En ocasiones, al-Juzjani interrumpía el trabajo de Rob para preguntarle el nombre del instrumento que estaba limpiando, o cuál era su utilidad. Había muchos más instrumentos de los que Rob conocía de sus tiempos de cirujano barbero: herramientas quirúrgicas específicamente destinadas a determinadas tareas. Limpiaba y afilaba bisturís redondeados, bisturís curvos, escalpelos, sierras para huesos, curetas para oídos, sondas, lancetas para sacar quistes, brocas para extraer cuerpos extraños alojados en el hueso…
En última instancia, el método de al-Juzjani adquirió sentido, porque al cabo de dos semanas. —Cuando Rob empezó a asistirlo en la sala de operaciones del maristan—, al cirujano le bastaba murmurar lo que necesitaba y Rob sabía seleccionar el instrumento adecuado y entregárselo inmediatamente.
Había otros dos aprendices de cirugía que llevaban meses a las órdenes de al-Juzjani. Se los autorizaba a operar casos poco complicados, siempre ante los comentarios cáusticos y las críticas certeras del maestro.
Tras diez semanas de asistencia y observación, al-Juzjani permitió que Rob hiciera un corte, naturalmente bajo su supervisión. Cuando se presentó la oportunidad, tuvo que amputar el dedo índice a un mozo de cuerda cuya mano había sido aplastada por el casco de un camello.
Rob había aprendido mucho mediante la observación. Al-Juzjani siempre aplicaba un torniquete, utilizando una delgada correa de cuero similar a las empleadas por los flebotomistas para levantar una vena con anterioridad a la sangría. Rob ató diestramente el torniquete y realizó la amputación sin titubeos, pues se trataba de un procedimiento que había repetido muchas veces a lo largo de sus años como cirujano barbero. No obstante, siempre había trabajado con el engorro que representaba la sangre, y estaba encantado con la técnica de al-Juzjani, que le permitió hacer un colgajo y cerrar el muñón sin necesidad de restañar la sangre, y con apenas poco más que una gota de humedad rezumada.

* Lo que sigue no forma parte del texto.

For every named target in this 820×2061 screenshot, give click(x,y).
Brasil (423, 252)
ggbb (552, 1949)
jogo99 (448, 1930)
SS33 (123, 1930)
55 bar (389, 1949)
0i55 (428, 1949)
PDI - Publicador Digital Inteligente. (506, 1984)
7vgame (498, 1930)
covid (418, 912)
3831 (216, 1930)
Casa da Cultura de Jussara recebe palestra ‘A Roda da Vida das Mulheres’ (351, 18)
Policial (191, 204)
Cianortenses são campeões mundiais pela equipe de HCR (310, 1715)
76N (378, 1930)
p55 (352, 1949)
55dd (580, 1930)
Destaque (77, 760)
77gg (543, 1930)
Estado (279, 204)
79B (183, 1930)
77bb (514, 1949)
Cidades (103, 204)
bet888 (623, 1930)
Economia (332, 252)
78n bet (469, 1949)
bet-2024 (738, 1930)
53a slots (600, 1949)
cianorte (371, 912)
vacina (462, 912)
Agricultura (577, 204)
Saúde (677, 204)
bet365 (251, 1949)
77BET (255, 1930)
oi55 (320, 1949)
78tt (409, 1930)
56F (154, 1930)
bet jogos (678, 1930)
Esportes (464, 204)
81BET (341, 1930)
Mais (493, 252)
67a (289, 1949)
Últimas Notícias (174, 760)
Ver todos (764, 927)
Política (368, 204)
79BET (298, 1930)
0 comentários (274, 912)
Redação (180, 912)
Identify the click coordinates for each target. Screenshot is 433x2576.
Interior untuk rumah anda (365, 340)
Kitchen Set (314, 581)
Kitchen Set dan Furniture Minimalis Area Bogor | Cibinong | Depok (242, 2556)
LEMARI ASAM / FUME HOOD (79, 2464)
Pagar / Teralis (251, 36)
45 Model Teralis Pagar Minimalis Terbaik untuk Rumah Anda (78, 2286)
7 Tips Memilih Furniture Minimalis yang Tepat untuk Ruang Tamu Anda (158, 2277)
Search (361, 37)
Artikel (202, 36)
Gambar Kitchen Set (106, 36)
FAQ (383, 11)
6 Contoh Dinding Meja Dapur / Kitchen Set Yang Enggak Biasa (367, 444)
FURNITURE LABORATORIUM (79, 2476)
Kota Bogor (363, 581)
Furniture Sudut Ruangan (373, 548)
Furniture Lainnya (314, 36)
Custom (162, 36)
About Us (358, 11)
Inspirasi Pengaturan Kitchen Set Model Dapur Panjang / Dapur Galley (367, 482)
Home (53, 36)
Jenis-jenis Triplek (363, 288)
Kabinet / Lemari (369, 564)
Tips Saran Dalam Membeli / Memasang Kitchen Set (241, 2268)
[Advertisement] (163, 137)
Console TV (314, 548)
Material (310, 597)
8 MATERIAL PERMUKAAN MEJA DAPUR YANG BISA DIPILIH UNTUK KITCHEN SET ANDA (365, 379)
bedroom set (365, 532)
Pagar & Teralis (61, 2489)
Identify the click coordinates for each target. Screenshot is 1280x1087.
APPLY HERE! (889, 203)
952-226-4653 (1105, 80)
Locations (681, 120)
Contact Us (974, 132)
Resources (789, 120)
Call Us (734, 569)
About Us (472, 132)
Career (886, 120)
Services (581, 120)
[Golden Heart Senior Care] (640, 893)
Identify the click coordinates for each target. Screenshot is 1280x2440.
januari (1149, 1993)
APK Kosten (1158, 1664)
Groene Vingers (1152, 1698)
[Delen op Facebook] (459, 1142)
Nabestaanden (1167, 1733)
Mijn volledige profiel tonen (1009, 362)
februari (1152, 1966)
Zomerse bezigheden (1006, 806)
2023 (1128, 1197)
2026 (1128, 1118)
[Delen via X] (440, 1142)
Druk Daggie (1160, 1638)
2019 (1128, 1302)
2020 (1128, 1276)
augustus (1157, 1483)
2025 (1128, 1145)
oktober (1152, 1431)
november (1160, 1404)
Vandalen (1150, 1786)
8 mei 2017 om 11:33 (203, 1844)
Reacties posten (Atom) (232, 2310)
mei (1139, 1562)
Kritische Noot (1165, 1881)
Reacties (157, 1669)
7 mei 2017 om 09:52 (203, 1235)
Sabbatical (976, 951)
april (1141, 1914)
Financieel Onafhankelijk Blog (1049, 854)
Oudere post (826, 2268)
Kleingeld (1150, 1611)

Al-Juzjani lo observó todo detenidamente, con su habitual gesto huraño y amenazador. Cuando Rob concluyó la operación, el cirujano dio media vuelta y se alejó sin una sola palabra de elogio, pero tampoco indicó que existiera una forma mejor de hacer las cosas.
Mientras Rob limpiaba la mesa de operaciones, sintió una oleada de alegría, reconociendo que había logrado una pequeña victoria.